Jacques Chevallier, maire d’Alger, a fait venir Pouillon pour construire dans sa ville au milieu des années cinquante. Ce seront les importants programmes de « Climat de France », de « Diar es Saada » (la Cité du bonheur) et de « Diar el Mahçoul » (la Cité de la promesse tenue, pour les musulmans), moins chers et plus humains que les neuf barres destinées aux européens construites par Zehrfuss et Sébag à Maison Carrée sur les hauteurs d’Alger. Les idées libérales et autonomistes de Chevallier pour l’Algérie, qui déteindront sur Pouillon, n’ont pas été goûtées par la droite colonialiste et réactionnaire, représentée au plus haut sommet de l’Etat par Michel Debré, alors Premier ministre sous de Gaulle. Il deviendra plus pragmatique lorsque le Général lâchera l’Algérie française, et dans un pathétique appel radiophonique, il demandera aux Français d’accourir par tous moyens au Bourget pour faire barrage aux parachutistes censés renverser le pouvoir.

 

Sans doute Pouillon, et il l’a écrit lui-même, a-t-il fait les frais de la vindicte de Debré, d’une part envers un homme aux idées libérales et favorables à l’indépendance de l’Algérie, d’autre part envers un architecte qui troublait ce milieu du bâtiment choyé par le monde politique, car auprès duquel il trouvait son financement. Faut-il voir dans l’arrestation de Pouillon la main du SAC ? L’implacable instrument de ce pouvoir de l’argent et de la politique pour broyer l’homme Pouillon et le danger qu’il représentait, s’appelle la « justice », et ses représentants, les juges Seligman et Dauvergne, le procureur Jacques Herzog. Ces derniers se sont posés en défenseur de la politique du gouvernement en matière de logement social, c’est-à-dire un maintien des pratiques établies par l’ordre des architectes et les entreprises du BTP. En tout état de cause, si la gestion laxiste du CNL méritait une condamnation, celle-ci était disproportionnée à l’encontre de Pouillon par rapport à son rôle et au regard des condamnations des autres inculpés dans cette affaire, ainsi qu’au regard d’autres affaires de ce genre traitées à l’époque.

 

Sincère ou pas, Pouillon revendique d’avoir voulu faire du logement social de qualité, à bas prix et rapidement, ce qu’il réussit à Alger, et au « Point du jour » à Meudon objet du scandale. Il espérait que cette qualité soit une des conditions pour réussir la mixité sociale. En 1965, lors d’une conférence de presse donnée à sa sortie de prison, il constatait: « Il y a cent ans à Paris, cohabitaient des gens de toutes sortes, et donc la promotion sociale pouvait se faire sur elle-même, alors que maintenant, celui qui va dans telle cité, il sait qu’il appartient à une classe inférieure de la société par la constitution même de cette cité.
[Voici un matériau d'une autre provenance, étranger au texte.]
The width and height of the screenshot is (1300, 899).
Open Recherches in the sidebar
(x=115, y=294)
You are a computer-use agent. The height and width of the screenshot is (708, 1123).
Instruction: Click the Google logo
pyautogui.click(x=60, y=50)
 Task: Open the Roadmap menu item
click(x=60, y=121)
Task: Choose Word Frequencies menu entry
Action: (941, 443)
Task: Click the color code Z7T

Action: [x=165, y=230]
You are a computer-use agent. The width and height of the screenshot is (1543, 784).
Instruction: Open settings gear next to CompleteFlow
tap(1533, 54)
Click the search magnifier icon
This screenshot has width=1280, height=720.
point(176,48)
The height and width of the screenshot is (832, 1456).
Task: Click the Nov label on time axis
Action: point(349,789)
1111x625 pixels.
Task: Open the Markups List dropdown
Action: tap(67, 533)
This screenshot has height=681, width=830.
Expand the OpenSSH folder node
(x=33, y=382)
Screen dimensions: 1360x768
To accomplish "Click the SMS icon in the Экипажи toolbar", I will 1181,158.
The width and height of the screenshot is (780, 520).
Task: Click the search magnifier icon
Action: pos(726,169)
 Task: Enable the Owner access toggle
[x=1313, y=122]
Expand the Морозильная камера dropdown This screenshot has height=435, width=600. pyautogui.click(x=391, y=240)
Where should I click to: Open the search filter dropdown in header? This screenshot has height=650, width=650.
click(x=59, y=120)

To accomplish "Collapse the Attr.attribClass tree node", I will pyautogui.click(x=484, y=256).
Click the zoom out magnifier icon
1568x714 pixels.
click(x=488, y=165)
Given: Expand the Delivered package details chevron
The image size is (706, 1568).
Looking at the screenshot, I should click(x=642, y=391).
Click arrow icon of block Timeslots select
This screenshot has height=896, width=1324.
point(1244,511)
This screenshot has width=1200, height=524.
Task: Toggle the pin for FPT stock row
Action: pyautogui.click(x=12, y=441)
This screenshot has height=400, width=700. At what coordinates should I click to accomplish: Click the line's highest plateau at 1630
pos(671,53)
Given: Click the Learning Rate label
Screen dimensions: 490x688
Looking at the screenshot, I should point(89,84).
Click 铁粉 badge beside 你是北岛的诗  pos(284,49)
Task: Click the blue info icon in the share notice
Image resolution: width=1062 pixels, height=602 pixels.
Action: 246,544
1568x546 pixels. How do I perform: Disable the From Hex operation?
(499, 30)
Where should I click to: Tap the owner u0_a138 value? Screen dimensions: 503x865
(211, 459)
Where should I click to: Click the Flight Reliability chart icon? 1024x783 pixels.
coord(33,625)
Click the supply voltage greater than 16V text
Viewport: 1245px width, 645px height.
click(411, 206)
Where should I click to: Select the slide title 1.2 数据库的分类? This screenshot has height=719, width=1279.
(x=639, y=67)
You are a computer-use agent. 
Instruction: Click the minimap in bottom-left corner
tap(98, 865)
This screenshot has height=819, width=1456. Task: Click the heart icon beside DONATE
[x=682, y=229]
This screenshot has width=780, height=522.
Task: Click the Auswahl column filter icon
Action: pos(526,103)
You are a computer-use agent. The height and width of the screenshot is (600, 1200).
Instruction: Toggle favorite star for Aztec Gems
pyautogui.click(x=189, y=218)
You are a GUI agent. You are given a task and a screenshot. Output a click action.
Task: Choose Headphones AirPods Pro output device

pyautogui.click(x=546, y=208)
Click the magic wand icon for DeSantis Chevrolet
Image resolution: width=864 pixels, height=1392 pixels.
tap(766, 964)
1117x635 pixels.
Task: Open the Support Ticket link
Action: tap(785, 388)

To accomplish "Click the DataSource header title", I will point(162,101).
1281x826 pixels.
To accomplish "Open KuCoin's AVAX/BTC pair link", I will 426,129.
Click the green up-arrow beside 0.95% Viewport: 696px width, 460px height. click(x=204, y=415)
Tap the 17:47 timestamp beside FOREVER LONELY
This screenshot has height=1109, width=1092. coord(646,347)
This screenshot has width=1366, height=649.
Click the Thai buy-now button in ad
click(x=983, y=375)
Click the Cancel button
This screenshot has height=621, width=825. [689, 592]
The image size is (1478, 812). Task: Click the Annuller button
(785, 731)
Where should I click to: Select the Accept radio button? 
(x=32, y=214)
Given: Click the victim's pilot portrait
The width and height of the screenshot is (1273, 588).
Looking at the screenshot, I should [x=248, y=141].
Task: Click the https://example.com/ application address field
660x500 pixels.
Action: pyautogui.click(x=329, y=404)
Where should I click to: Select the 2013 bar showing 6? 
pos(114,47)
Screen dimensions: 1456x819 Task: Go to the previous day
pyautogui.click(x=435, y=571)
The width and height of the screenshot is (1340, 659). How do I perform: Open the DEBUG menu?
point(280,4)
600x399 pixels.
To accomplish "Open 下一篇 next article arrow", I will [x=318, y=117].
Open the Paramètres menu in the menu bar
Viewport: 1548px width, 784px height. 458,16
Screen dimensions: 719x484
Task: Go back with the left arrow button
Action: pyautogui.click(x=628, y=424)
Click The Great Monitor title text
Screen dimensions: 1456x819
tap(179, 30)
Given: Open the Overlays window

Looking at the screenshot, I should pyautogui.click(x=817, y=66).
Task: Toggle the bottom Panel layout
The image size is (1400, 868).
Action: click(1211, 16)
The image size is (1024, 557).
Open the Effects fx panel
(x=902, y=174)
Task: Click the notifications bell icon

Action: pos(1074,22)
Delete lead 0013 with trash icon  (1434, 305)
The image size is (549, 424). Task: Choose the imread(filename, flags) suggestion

C’est abominable. »

 

Avec « L’abbé Pierre et Jean Prouvé » (3) on est apparemment aux antipodes du personnage de Fernand Pouillon. Et pourtant on y retrouve les mêmes sinistres acteurs, l’ordre des architectes et les entreprises du bâtiment liées aux cimentiers, appuyés par l’Etat qui, sans le dire, va privilégier les uns et les autres. Lors de l’élection de Mitterrand en 1981, les syndicats de gauche d’architectes, qui espéraient déboulonner cet ordre réactionnaire, verront leurs espoirs ruinés. Dans ces deux livres on y retrouve la volonté de construire pour les plus démunis, donc à bas prix, mais pas forcément avec une architecture indigente grâce à un peu d’intelligence et de talent. Dans cette période de l’après-guerre, cette volonté a parfois manqué aux différents ministres de la reconstruction, hormis Eugène Claudius-Petit, soumis aux diktats des maîtres de forges qui freinaient la production d’acier avec la hantise de se voir nationalisés et des cimentiers qui monopolisaient le bâtiment et imposaient leur façon de construire. L’appel de l’abbé Pierre en 1954 trouvera un écho auprès de Jean Prouvé, par l’intermédiaire du jeune architecte Michel Bataille, qui connaissait l’un et l’autre. La « maison des jours meilleurs », dérivée de la maison à portique AlBa dont Prouvé fit monter en février 1956 un prototype sur les quais de la Seine à Paris, n’obtiendra pas d’homologation du CSTB car la salle d’eau était aveugle, étant située au milieu du volume construit. Laconique, Prouvé conclut ainsi cette aventure : « Pas d’homologation, pas de possibilité de prêts : il n’y a pas eu de maisons de l’abbé Pierre ». Evidemment ce n’était qu’un prétexte afin d’écarter un concurrent des fabricants de maisons individuelles et des cimentiers. Et Marrey ajoute que « vis-à-vis de l’ordre, l’appréciation louangeuse de Le Corbusier n’était pas faite pour arranger les choses, lui qui écrivait le 29 février 1956 : « Jean Prouvé a élevé sur le quai Alexandre III la plus belle maison que je connaisse, le plus parfait moyen d’habitation, la plus étincelante chose construite. Et tout cela est en vrai, bâti, réalisé, conclusion d’une vie de recherches. Et c’est l’abbé Pierre qui lui a commandée. » Seule une dizaine de maisons, ou de ses dérivés, sera construite.

 

Ces deux livres, courts mais percutants, nous racontent finalement la même histoire, le problème du logement des plus démunis. Cette question est toujours d’actualité, et l’on voit encore et toujours des cohortes de « sans domicile fixe » et de mendiants arpenter les rues et stations de métros parisiens. Les visiteurs étrangers prenant le RER depuis Roissy pour rejoindre la « ville lumière » pouvaient apercevoir sous les viaducs autoroutiers près du stade de France, un important bidonville, « évacué » il y a peu de temps… « bidonville », il semblait que ce terme avait disparu du vocabulaire des politiciens, des édiles et des urbanistes. Il réapparaît aujourd’hui, mais avec une différence notable, c’est que dans les années 50 il était le résultat d’une crise du logement, alors qu’aujourd’hui il est celui d’une montée de la pauvreté.

 

(1) AA n°378 de juin/juillet 2010

 

(2) MARREY Bernard, « Fernand Pouillon, l’homme à abattre », Editions du Linteau, Paris, 2010.

 

(3) MARREY Bernard, « L’abbé Pierre et Jean Prouvé », Editions du Linteau, Paris, 2010.